---------- Data for processing ----------

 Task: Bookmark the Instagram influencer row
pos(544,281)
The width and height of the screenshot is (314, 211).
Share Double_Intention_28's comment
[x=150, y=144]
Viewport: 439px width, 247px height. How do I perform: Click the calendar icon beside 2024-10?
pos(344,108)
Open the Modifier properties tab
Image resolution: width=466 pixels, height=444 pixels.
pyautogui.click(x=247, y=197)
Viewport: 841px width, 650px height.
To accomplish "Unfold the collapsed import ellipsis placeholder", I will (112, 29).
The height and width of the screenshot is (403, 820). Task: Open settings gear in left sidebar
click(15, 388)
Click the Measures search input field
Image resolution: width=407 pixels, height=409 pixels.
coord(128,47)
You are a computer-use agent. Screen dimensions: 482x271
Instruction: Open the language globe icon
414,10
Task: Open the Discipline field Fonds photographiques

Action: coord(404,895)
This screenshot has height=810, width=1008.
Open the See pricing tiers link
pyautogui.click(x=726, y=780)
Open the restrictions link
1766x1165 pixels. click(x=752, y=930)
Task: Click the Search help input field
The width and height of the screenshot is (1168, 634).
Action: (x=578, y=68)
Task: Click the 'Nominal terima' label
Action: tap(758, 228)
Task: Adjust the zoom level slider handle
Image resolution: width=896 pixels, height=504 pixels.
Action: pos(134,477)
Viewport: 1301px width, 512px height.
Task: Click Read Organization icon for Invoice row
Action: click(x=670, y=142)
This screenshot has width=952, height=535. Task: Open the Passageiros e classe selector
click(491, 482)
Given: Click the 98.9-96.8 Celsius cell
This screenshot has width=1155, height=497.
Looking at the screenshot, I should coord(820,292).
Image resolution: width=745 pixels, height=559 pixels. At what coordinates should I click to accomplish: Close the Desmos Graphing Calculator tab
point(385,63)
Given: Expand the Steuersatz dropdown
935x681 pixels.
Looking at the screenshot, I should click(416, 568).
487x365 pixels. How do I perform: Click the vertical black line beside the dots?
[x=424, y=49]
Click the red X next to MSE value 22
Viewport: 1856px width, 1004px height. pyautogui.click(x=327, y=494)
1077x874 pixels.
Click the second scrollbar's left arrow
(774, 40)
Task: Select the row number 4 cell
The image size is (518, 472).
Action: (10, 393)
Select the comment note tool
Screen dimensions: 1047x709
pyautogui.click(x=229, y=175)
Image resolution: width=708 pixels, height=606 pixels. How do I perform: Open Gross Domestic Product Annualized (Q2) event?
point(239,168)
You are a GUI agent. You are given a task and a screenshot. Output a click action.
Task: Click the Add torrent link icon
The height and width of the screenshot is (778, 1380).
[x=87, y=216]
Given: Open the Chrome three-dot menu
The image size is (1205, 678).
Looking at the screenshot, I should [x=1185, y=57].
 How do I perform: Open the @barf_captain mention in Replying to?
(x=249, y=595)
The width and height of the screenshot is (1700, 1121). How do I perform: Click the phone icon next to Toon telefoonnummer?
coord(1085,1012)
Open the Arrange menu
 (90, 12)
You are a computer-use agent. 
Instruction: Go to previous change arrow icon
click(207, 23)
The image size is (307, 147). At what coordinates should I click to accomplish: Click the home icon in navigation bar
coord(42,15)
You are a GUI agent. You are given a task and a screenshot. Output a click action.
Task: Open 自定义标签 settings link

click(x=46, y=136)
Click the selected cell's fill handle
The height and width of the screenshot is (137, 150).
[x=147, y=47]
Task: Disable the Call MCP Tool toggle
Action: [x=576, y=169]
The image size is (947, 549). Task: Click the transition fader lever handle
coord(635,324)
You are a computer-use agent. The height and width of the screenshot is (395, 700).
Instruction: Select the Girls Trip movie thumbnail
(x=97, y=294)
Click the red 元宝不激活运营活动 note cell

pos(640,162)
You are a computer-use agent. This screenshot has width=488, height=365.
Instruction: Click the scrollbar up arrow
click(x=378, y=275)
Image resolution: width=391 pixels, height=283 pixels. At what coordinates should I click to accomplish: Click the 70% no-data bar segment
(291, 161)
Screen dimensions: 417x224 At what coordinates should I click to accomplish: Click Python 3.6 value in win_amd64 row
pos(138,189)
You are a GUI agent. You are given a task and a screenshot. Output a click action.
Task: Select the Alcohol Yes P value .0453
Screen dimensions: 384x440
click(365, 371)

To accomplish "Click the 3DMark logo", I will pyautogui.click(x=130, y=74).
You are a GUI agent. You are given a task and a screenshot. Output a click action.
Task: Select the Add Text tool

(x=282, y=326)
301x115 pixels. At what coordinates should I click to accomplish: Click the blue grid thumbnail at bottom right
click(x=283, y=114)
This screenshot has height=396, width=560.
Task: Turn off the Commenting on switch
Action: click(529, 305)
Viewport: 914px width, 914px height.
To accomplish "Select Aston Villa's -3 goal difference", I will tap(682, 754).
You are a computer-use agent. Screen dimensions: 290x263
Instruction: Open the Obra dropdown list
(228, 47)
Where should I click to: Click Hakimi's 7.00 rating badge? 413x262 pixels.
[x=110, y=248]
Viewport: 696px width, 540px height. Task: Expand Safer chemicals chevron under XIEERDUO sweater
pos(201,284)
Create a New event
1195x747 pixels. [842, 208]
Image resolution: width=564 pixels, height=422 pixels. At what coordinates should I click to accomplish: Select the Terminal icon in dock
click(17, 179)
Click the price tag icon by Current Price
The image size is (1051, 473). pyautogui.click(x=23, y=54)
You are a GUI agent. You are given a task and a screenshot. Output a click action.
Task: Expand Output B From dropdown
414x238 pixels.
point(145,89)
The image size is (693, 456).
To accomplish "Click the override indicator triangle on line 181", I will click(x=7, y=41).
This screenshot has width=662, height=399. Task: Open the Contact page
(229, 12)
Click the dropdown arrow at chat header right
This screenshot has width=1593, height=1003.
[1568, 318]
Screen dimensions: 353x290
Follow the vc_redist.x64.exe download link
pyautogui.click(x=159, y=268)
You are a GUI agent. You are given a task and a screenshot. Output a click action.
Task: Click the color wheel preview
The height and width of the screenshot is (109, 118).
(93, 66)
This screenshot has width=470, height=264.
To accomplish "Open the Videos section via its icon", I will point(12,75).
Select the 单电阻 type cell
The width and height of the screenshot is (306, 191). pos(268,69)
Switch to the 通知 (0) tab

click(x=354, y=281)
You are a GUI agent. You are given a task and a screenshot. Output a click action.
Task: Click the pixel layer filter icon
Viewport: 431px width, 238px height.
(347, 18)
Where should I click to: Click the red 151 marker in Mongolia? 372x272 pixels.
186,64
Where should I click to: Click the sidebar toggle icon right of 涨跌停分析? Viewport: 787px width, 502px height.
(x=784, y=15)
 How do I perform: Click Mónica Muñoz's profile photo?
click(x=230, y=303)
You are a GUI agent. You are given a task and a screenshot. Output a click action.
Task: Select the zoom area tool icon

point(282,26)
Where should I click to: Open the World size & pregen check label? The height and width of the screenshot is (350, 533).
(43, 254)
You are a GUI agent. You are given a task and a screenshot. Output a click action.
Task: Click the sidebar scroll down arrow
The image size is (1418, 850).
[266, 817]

----------

Write out all the rows again, switching every "Where should I click to:" to "Which spot should I click to:" and leaving everything else unchanged.

 Task: Bookmark the Instagram influencer row
pos(544,281)
The width and height of the screenshot is (314, 211).
Share Double_Intention_28's comment
[x=150, y=144]
Viewport: 439px width, 247px height. How do I perform: Click the calendar icon beside 2024-10?
pos(344,108)
Open the Modifier properties tab
Image resolution: width=466 pixels, height=444 pixels.
pyautogui.click(x=247, y=197)
Viewport: 841px width, 650px height.
To accomplish "Unfold the collapsed import ellipsis placeholder", I will (112, 29).
The height and width of the screenshot is (403, 820). Task: Open settings gear in left sidebar
click(15, 388)
Click the Measures search input field
Image resolution: width=407 pixels, height=409 pixels.
coord(128,47)
You are a computer-use agent. Screen dimensions: 482x271
Instruction: Open the language globe icon
414,10
Task: Open the Discipline field Fonds photographiques

Action: coord(404,895)
This screenshot has height=810, width=1008.
Open the See pricing tiers link
pyautogui.click(x=726, y=780)
Open the restrictions link
1766x1165 pixels. click(x=752, y=930)
Task: Click the Search help input field
The width and height of the screenshot is (1168, 634).
Action: (x=578, y=68)
Task: Click the 'Nominal terima' label
Action: tap(758, 228)
Task: Adjust the zoom level slider handle
Image resolution: width=896 pixels, height=504 pixels.
Action: pos(134,477)
Viewport: 1301px width, 512px height.
Task: Click Read Organization icon for Invoice row
Action: click(x=670, y=142)
This screenshot has width=952, height=535. Task: Open the Passageiros e classe selector
click(491, 482)
Given: Click the 98.9-96.8 Celsius cell
This screenshot has width=1155, height=497.
Looking at the screenshot, I should coord(820,292).
Image resolution: width=745 pixels, height=559 pixels. At what coordinates should I click to accomplish: Close the Desmos Graphing Calculator tab
point(385,63)
Given: Expand the Steuersatz dropdown
935x681 pixels.
Looking at the screenshot, I should click(416, 568).
487x365 pixels. How do I perform: Click the vertical black line beside the dots?
[x=424, y=49]
Click the red X next to MSE value 22
Viewport: 1856px width, 1004px height. pyautogui.click(x=327, y=494)
1077x874 pixels.
Click the second scrollbar's left arrow
(774, 40)
Task: Select the row number 4 cell
The image size is (518, 472).
Action: (10, 393)
Select the comment note tool
Screen dimensions: 1047x709
pyautogui.click(x=229, y=175)
Image resolution: width=708 pixels, height=606 pixels. How do I perform: Open Gross Domestic Product Annualized (Q2) event?
point(239,168)
You are a GUI agent. You are given a task and a screenshot. Output a click action.
Task: Click the Add torrent link icon
The height and width of the screenshot is (778, 1380).
[x=87, y=216]
Given: Open the Chrome three-dot menu
The image size is (1205, 678).
Looking at the screenshot, I should [x=1185, y=57].
 How do I perform: Open the @barf_captain mention in Replying to?
(x=249, y=595)
The width and height of the screenshot is (1700, 1121). How do I perform: Click the phone icon next to Toon telefoonnummer?
coord(1085,1012)
Open the Arrange menu
 (90, 12)
You are a computer-use agent. 
Instruction: Go to previous change arrow icon
click(207, 23)
The image size is (307, 147). At what coordinates should I click to accomplish: Click the home icon in navigation bar
coord(42,15)
You are a GUI agent. You are given a task and a screenshot. Output a click action.
Task: Open 自定义标签 settings link

click(x=46, y=136)
Click the selected cell's fill handle
The height and width of the screenshot is (137, 150).
[x=147, y=47]
Task: Disable the Call MCP Tool toggle
Action: [x=576, y=169]
The image size is (947, 549). Task: Click the transition fader lever handle
coord(635,324)
You are a computer-use agent. The height and width of the screenshot is (395, 700).
Instruction: Select the Girls Trip movie thumbnail
(x=97, y=294)
Click the red 元宝不激活运营活动 note cell

pos(640,162)
You are a computer-use agent. This screenshot has width=488, height=365.
Instruction: Click the scrollbar up arrow
click(x=378, y=275)
Image resolution: width=391 pixels, height=283 pixels. At what coordinates should I click to accomplish: Click the 70% no-data bar segment
(291, 161)
Screen dimensions: 417x224 At what coordinates should I click to accomplish: Click Python 3.6 value in win_amd64 row
pos(138,189)
You are a GUI agent. You are given a task and a screenshot. Output a click action.
Task: Select the Alcohol Yes P value .0453
Screen dimensions: 384x440
click(365, 371)

To accomplish "Click the 3DMark logo", I will pyautogui.click(x=130, y=74).
You are a GUI agent. You are given a task and a screenshot. Output a click action.
Task: Select the Add Text tool

(x=282, y=326)
301x115 pixels. At what coordinates should I click to accomplish: Click the blue grid thumbnail at bottom right
click(x=283, y=114)
This screenshot has height=396, width=560.
Task: Turn off the Commenting on switch
Action: click(529, 305)
Viewport: 914px width, 914px height.
To accomplish "Select Aston Villa's -3 goal difference", I will tap(682, 754).
You are a computer-use agent. Screen dimensions: 290x263
Instruction: Open the Obra dropdown list
(228, 47)
Which spot should I click to: Click Hakimi's 7.00 rating badge? 413x262 pixels.
[x=110, y=248]
Viewport: 696px width, 540px height. Task: Expand Safer chemicals chevron under XIEERDUO sweater
pos(201,284)
Create a New event
1195x747 pixels. [842, 208]
Image resolution: width=564 pixels, height=422 pixels. At what coordinates should I click to accomplish: Select the Terminal icon in dock
click(17, 179)
Click the price tag icon by Current Price
The image size is (1051, 473). pyautogui.click(x=23, y=54)
You are a GUI agent. You are given a task and a screenshot. Output a click action.
Task: Expand Output B From dropdown
414x238 pixels.
point(145,89)
The image size is (693, 456).
To accomplish "Click the override indicator triangle on line 181", I will click(x=7, y=41).
This screenshot has width=662, height=399. Task: Open the Contact page
(229, 12)
Click the dropdown arrow at chat header right
This screenshot has width=1593, height=1003.
[1568, 318]
Screen dimensions: 353x290
Follow the vc_redist.x64.exe download link
pyautogui.click(x=159, y=268)
You are a GUI agent. You are given a task and a screenshot. Output a click action.
Task: Click the color wheel preview
The height and width of the screenshot is (109, 118).
(93, 66)
This screenshot has width=470, height=264.
To accomplish "Open the Videos section via its icon", I will point(12,75).
Select the 单电阻 type cell
The width and height of the screenshot is (306, 191). pos(268,69)
Switch to the 通知 (0) tab

click(x=354, y=281)
You are a GUI agent. You are given a task and a screenshot. Output a click action.
Task: Click the pixel layer filter icon
Viewport: 431px width, 238px height.
(347, 18)
Which spot should I click to: Click the red 151 marker in Mongolia? 372x272 pixels.
186,64
Which spot should I click to: Click the sidebar toggle icon right of 涨跌停分析? Viewport: 787px width, 502px height.
(x=784, y=15)
 How do I perform: Click Mónica Muñoz's profile photo?
click(x=230, y=303)
You are a GUI agent. You are given a task and a screenshot. Output a click action.
Task: Select the zoom area tool icon

point(282,26)
Which spot should I click to: Open the World size & pregen check label? The height and width of the screenshot is (350, 533).
(43, 254)
You are a GUI agent. You are given a task and a screenshot. Output a click action.
Task: Click the sidebar scroll down arrow
The image size is (1418, 850).
[266, 817]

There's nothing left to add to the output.